I have two dicts; one with start coordinates and the other with end coordinates, paired using an incremental integer value e.g. starts[0] = 1000 and ends[0] = 2000. I also have a third dict that holds the corresponding id e.g. ids[0] = "EXON1".
I want to get the number of unique values from both the dicts (i.e. all those that appear at least once as 1000 or 2000 may be duplicated) and have used the following to do so (benchmarks I have seen have shown it to be the fastest method):
unique_starts = {}.fromkeys(exon_seq_region_starts.values()).keys()
unique_ends = {}.fromkeys(exon_seq_region_ends.values()).keys()

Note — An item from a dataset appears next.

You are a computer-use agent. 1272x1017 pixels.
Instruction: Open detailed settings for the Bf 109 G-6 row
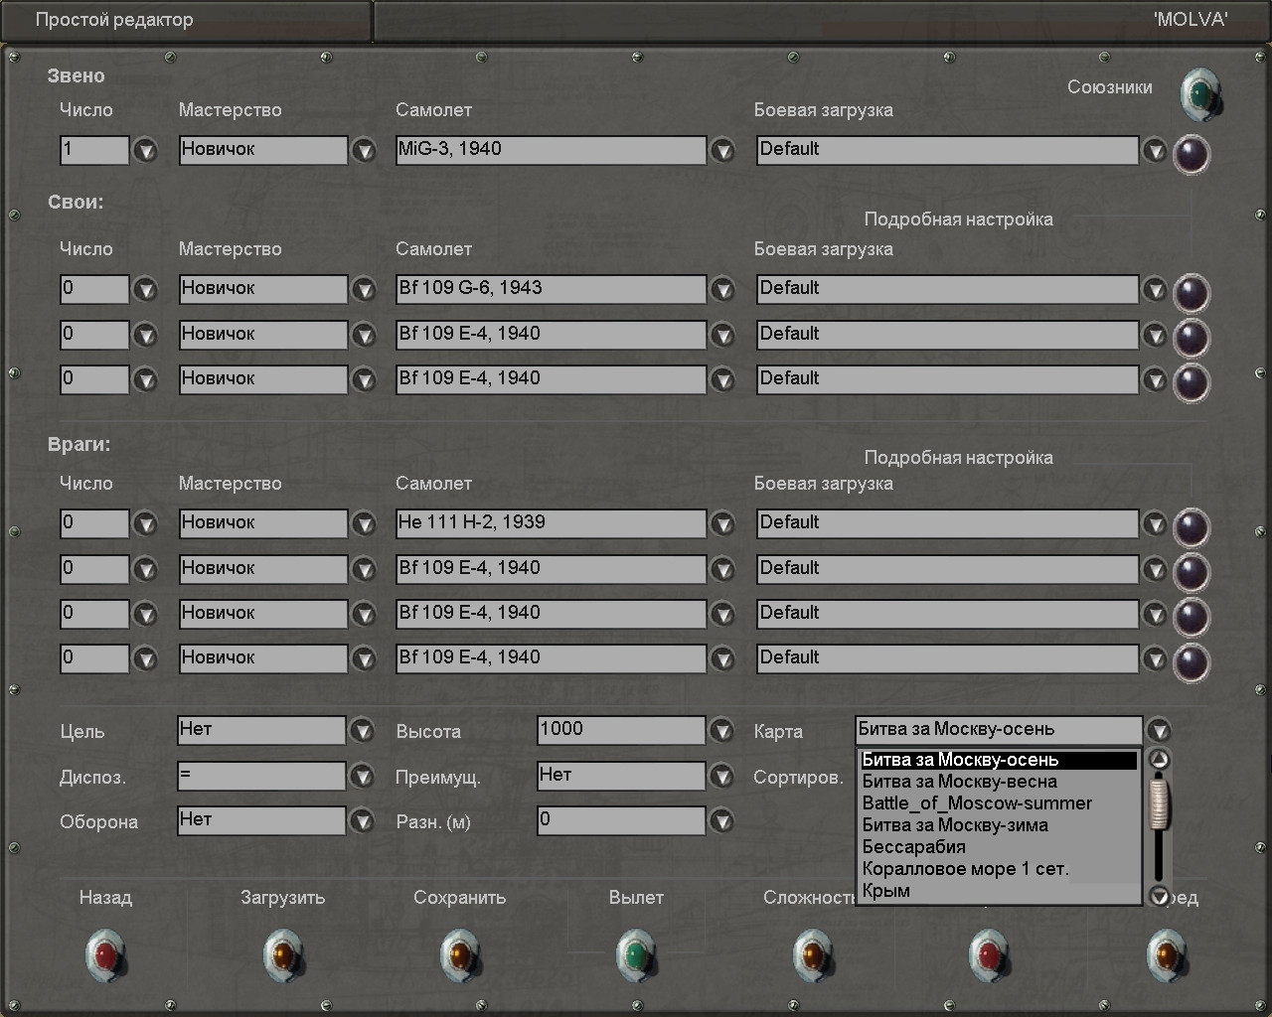tap(1191, 293)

I then need to iterate through the smallest of these lists and get all the values that match in the larger list for each of the unique values (e.g. ends at 2000 may have starts at 900, 950 and 1000). I need to retrieve the smallest value (e.g. 900 in this example) and its key in order to associate with the third, exon id dict.
Any ideas on the best way?
@Gawbul Then why don't you create an ordered (start/end) array of object Exon(start,end) and scan from 5' to 3' each overlaping Exons ??
Any chance you could tell us what you are trying to achieve, instead of asking how to implement the method you think is best?
Hi Casbon, I have a list of exon start and end coordinates retrieved from ensembl, but they aren't unique, in that some sequences overlap. I need to retrieve the exon ids and coordinates for the unique exons.